Definition of amylase activity (U) units: in the above specific assay mode, the unit time (min) catalyzes the hydrolysis of the soluble starch and produces reducing sugar with a reducing power corresponding to the amount of enzyme required for 1umol of glucose.
Calculation formula of enzyme activity
Enzyme activity (U/mL) =
Wherein:
n: dilution factor;
ODt: absorbance at 540nm for the experimental group;
ODc: absorbance at 540nm for the control group;
1000: unit conversion multiple;
0.106: slope of glucose standard curve;
10: reaction time at 60 DEG C
The final results are shown in FIG. 2 for amylase enzyme activity and FIG. 3 for protein electrophoresis. The amylase high-yield strain BC4 is obtained through screening, the amylase activity of the amylase high-yield strain BC4 reaches 6415U/mL, and compared with the original strains CICC2012 and pyrG L4, the amylase expression quantity is respectively improved by 40.4% and 45.1%.
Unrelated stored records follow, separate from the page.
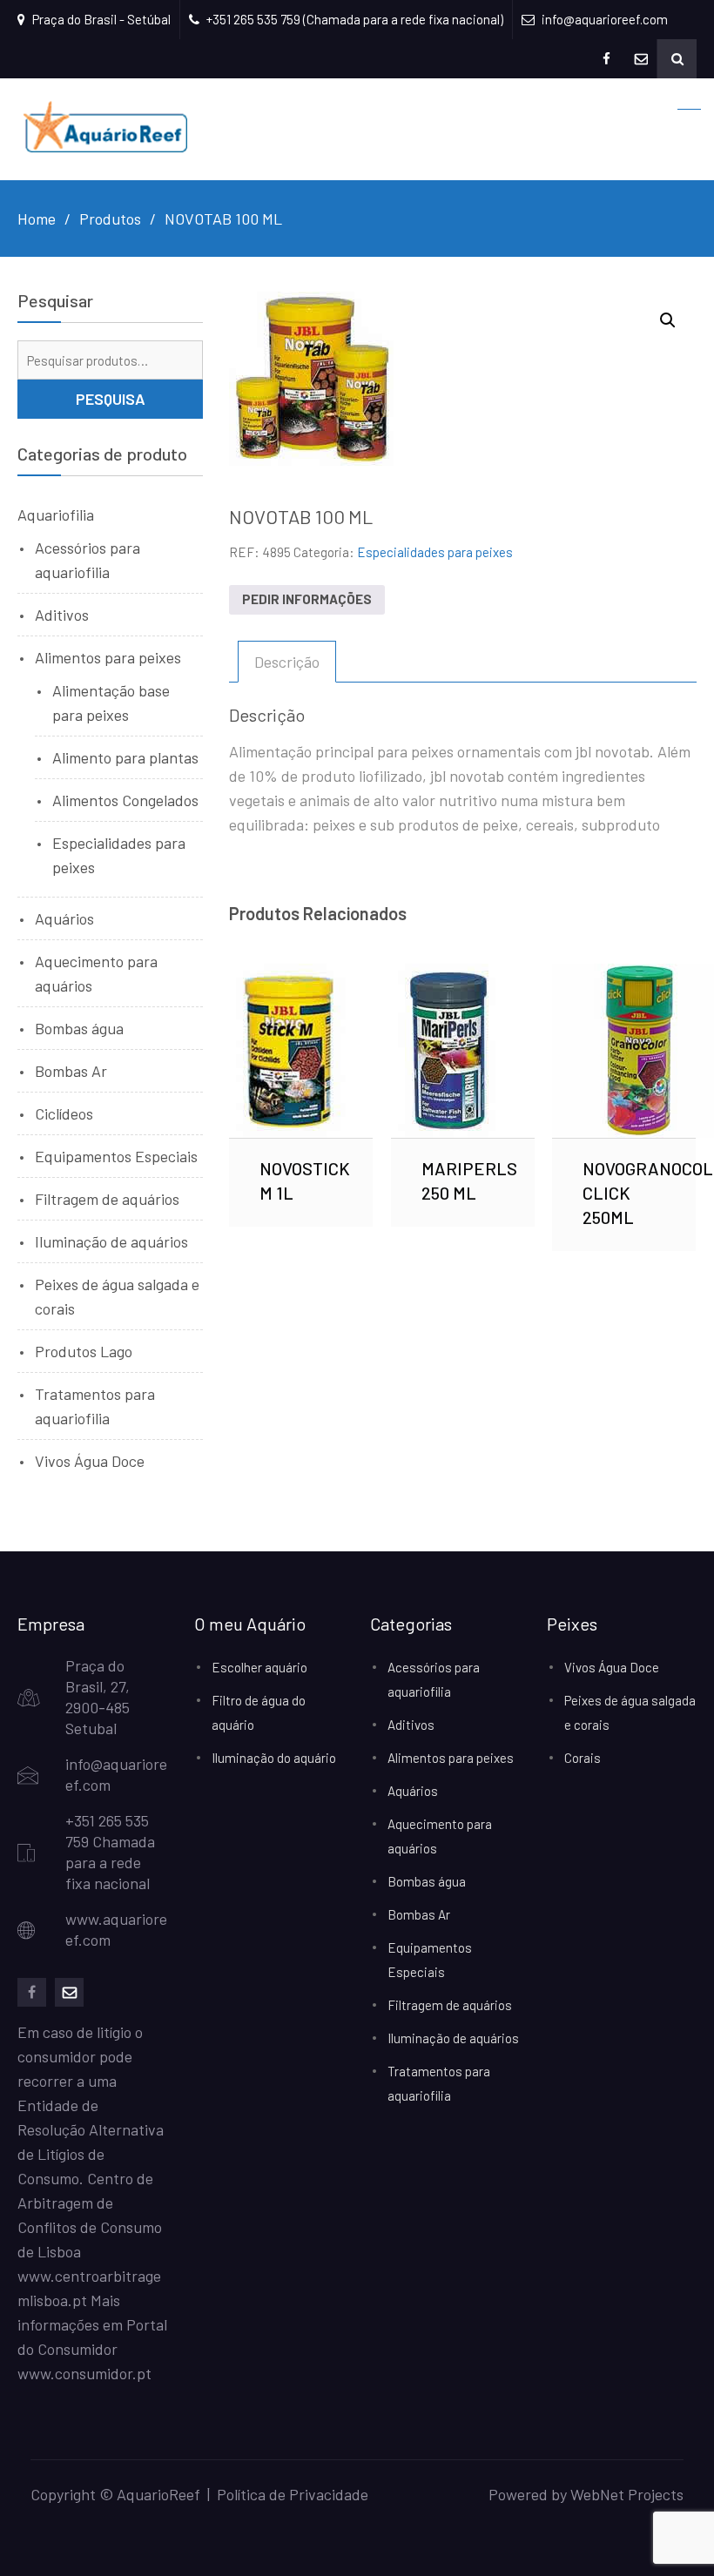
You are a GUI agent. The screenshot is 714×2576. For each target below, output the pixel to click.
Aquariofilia (55, 514)
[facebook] (31, 1992)
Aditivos (62, 614)
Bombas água (79, 1028)
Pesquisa (110, 398)
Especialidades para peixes (435, 552)
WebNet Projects (627, 2494)
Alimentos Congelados (125, 800)
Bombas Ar (71, 1070)
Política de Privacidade (292, 2494)
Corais (582, 1758)
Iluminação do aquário (274, 1758)
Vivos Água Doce (90, 1460)
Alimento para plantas (125, 757)
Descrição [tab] (287, 661)
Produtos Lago (83, 1351)
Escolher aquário (259, 1667)
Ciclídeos (64, 1113)
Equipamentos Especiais (116, 1156)
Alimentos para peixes (108, 657)
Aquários (64, 918)
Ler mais (300, 1050)
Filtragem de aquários (107, 1198)
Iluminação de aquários (111, 1241)
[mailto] (69, 1992)
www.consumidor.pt (84, 2373)
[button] (668, 320)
The strain BC4 is preserved in China general microbiological culture collection center (CGMCC) for 10 months and 30 days in 2019, and the preservation number is CGMCC No.18825, and is named as Aspergillus oryzae (Aspergillus oryzae) in the China national academy of sciences of China, the West-Lu No.1 and the 3 of the university of China, north Star, which are the areas of Korean of Beijing.
Example 6: investigation of the expression Capacity of the amylase high-producing Strain BC4
Transformation procedure for A.oryzae BC4 the RML expression vector pAOP-Eno-E was transformed into the strain as in example 3.
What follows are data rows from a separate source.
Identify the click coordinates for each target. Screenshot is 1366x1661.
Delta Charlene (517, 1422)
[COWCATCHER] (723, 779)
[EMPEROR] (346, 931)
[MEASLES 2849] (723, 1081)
Transformation screening was performed using the Aspergillus oryzae pyrG L4 transformant of example 3 as a control, and pAOP-Eno-E was additionally transformed into Aspergillus oryzae CICC2012, using p3SR2 ((BCCM/LMBP: accession number: 2363), containing the acetamidase (amdS) gene, since Aspergillus oryzae CICC2012 failed to use pyrG as a screening marker. Regeneration medium requires removal of sodium nitrate and addition of 15mM acetamide and 20mM cesium chloride.
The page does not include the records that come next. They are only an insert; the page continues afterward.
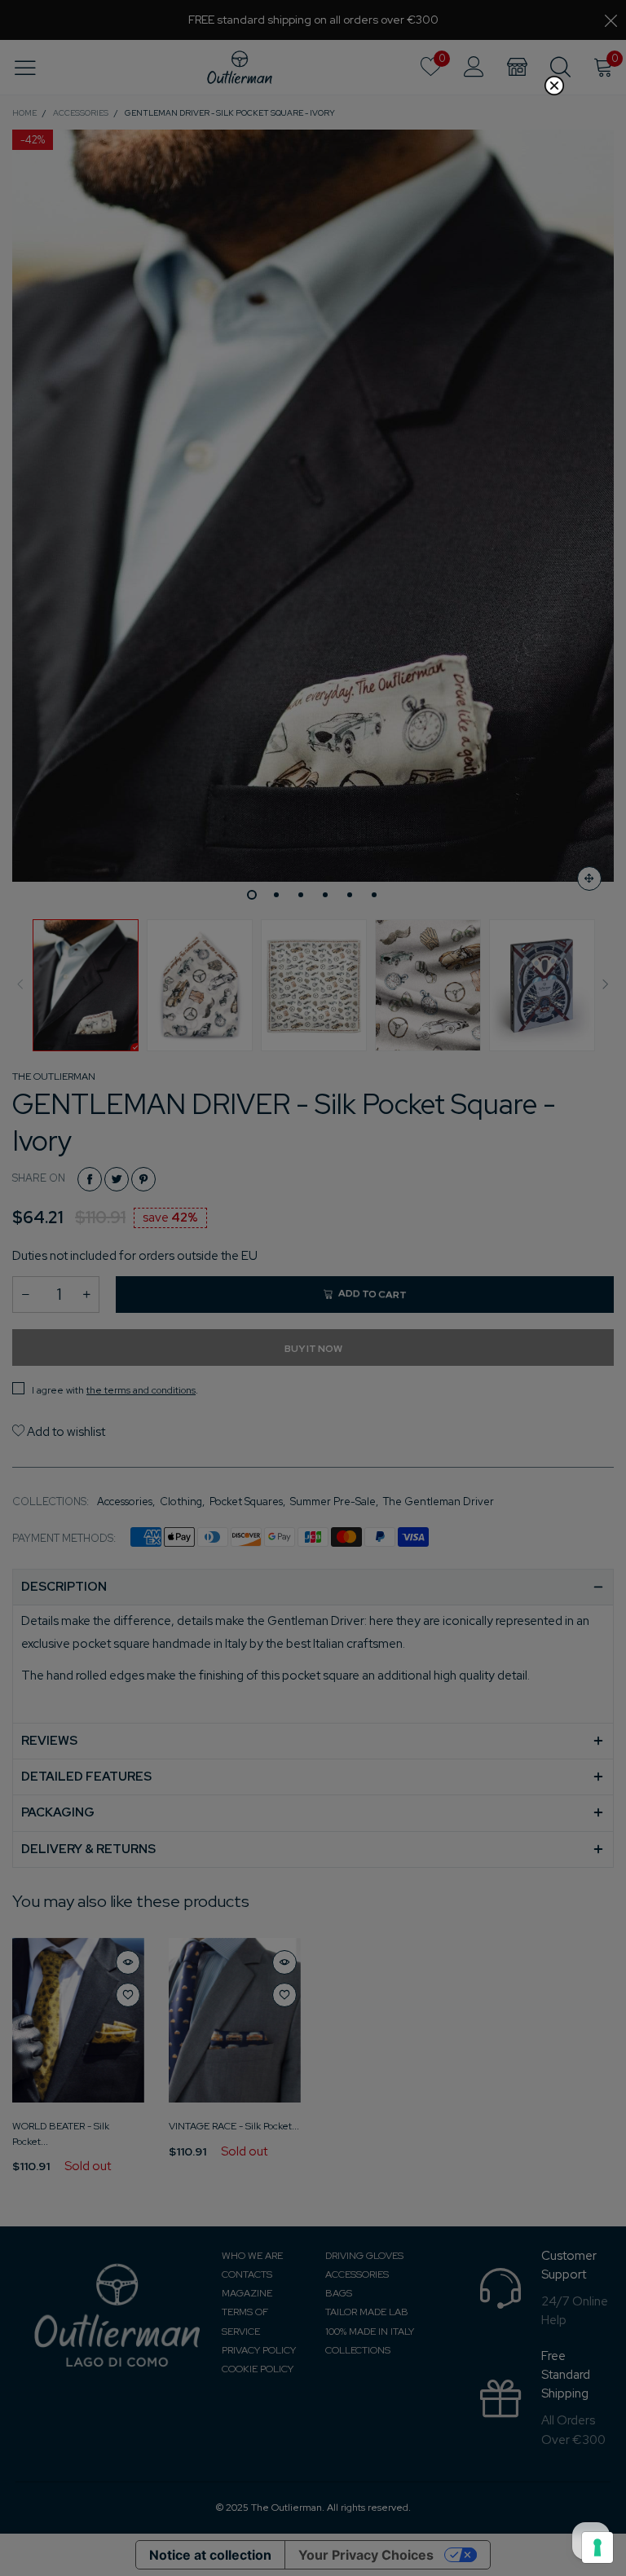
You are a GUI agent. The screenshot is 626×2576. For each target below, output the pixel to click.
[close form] (554, 85)
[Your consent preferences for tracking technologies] (597, 2547)
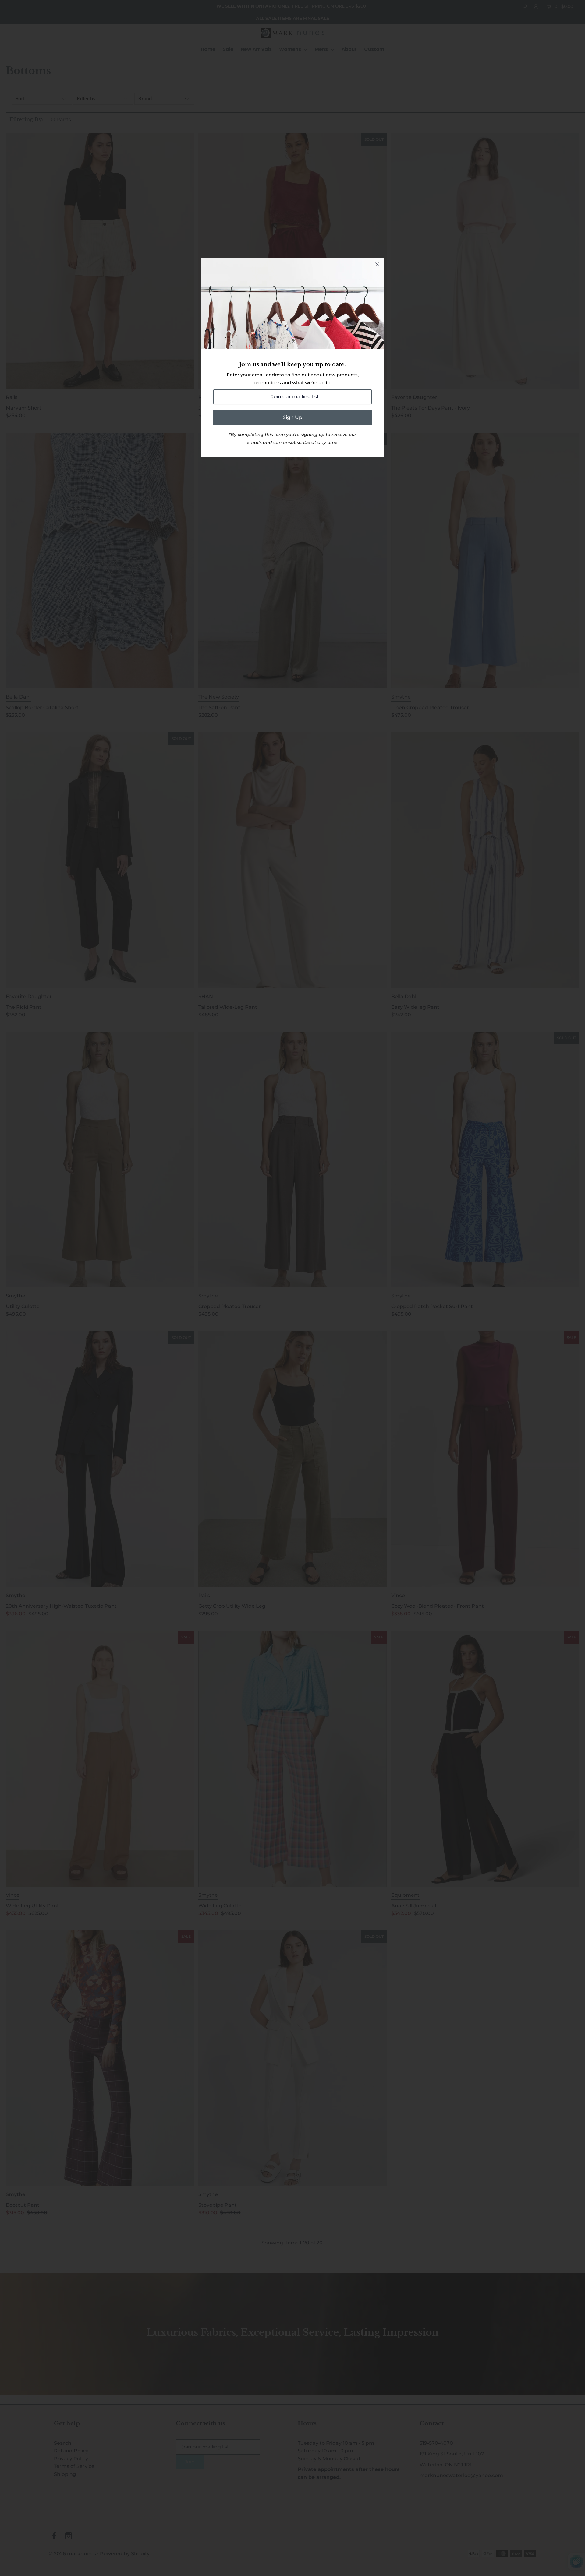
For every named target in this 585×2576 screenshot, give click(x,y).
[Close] (377, 264)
40 Transformants were selected for each of the three transformants and subjected to shaking fermentation, and the fermentation medium (4% corn steep liquor dry powder, 3.5% corn dextrin, 0.15% potassium dihydrogen phosphate, 0.6% disodium hydrogen phosphate dodecahydrate, 0.05% magnesium sulfate heptahydrate) was subjected to 150rpm,28℃for 8 days, and the RML lipase activity was measured.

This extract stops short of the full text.